GIVEN ENTRIES:
■ ■ ■ ■ ■ ■ ■

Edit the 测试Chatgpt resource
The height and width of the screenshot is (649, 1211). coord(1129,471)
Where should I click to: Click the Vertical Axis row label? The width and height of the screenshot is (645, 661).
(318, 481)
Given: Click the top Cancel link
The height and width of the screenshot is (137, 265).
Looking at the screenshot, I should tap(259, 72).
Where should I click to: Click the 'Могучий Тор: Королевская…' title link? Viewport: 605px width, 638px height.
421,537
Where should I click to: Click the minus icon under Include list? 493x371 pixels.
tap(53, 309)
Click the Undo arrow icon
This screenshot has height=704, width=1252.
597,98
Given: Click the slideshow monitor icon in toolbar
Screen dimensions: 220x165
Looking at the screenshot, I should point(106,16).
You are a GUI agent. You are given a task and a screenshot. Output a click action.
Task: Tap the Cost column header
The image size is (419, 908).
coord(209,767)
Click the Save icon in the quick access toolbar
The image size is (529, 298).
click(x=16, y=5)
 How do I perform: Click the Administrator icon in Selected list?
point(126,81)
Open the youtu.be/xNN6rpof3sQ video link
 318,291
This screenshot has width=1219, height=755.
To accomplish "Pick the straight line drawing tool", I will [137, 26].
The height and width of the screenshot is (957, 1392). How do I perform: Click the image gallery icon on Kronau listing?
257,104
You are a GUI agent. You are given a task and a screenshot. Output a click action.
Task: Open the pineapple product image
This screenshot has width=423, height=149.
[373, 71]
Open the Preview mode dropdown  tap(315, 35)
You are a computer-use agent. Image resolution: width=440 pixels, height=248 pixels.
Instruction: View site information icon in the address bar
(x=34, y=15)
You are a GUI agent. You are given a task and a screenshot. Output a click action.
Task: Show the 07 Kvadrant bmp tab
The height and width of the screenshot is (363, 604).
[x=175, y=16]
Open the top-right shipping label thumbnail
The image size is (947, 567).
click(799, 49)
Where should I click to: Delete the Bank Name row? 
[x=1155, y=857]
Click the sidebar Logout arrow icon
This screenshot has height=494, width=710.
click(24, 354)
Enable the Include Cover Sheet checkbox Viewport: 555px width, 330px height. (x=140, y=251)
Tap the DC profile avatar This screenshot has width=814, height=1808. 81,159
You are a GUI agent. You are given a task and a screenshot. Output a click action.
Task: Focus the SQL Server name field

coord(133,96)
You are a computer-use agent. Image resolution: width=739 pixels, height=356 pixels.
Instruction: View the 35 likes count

■ ■ ■ ■ ■ ■ ■

WHAT IS BEING ASKED:
Type out exactly the span of lines from the one with "Task: Open the pineapple product image" to the end of the material above, counting both end lines, and nothing else.

OUTPUT BELOW:
Task: Open the pineapple product image
This screenshot has width=423, height=149.
[373, 71]
Open the Preview mode dropdown  tap(315, 35)
You are a computer-use agent. Image resolution: width=440 pixels, height=248 pixels.
Instruction: View site information icon in the address bar
(x=34, y=15)
You are a GUI agent. You are given a task and a screenshot. Output a click action.
Task: Show the 07 Kvadrant bmp tab
The height and width of the screenshot is (363, 604).
[x=175, y=16]
Open the top-right shipping label thumbnail
The image size is (947, 567).
click(799, 49)
Where should I click to: Delete the Bank Name row? 
[x=1155, y=857]
Click the sidebar Logout arrow icon
This screenshot has height=494, width=710.
click(24, 354)
Enable the Include Cover Sheet checkbox Viewport: 555px width, 330px height. (x=140, y=251)
Tap the DC profile avatar This screenshot has width=814, height=1808. 81,159
You are a GUI agent. You are given a task and a screenshot. Output a click action.
Task: Focus the SQL Server name field

coord(133,96)
You are a computer-use agent. Image resolution: width=739 pixels, height=356 pixels.
Instruction: View the 35 likes count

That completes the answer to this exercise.